For what makes sports sports is the theater of victory, and for victory to be had someone has to come out on the business end. There have to be consequences. That doesn’t make every tournament that isn’t won a loss; context and nuance are needed. But sports are at their best when something is on the line.
McIlroy is the embodiment of this tug-of-war. In 2022, he won the FedEx Cup, finished top 10 at every major, earned respect from his peers and from the sport at large for standing up for what he believed was right regarding LIV Golf, and though Cam Smith won the claret jug, those at St. Andrews will testify Smith was not that week’s champ.

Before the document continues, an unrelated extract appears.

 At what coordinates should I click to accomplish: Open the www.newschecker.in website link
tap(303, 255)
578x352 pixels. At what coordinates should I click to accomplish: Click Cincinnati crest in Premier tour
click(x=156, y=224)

McIlroy also has the penchant to make this ridiculous game look ridiculously easy, and because he has done it before, anytime a major is contested and McIlroy is not the winner, his week is seen as a failure to some. Those top-10s are not a sign of consistency, but are spun as an indictment that he’s unable to close. His present continues to be weighed down by both his past performance and future expectation, and with Woods sidelined for the near future, that battle will not just remain in the spotlight but get brighter with every major that passes.
Again, that is our interpretation. McIlroy has his, which he shared on Tuesday, which had no ambiguity.
“If I don’t win another tournament for the rest of my career, I still see my career as a success,” McIlroy said. “I still stand up here as a successful person in my eyes. That’s what defines that.”
Those criticisms aimed in his direction have merit, but McIlroy is not a man who comes to conclusions without thought. He could break his drought this week at Oak Hill. If not, he will not be a lesser man for it. Perhaps that’s the true barometer of success and failure.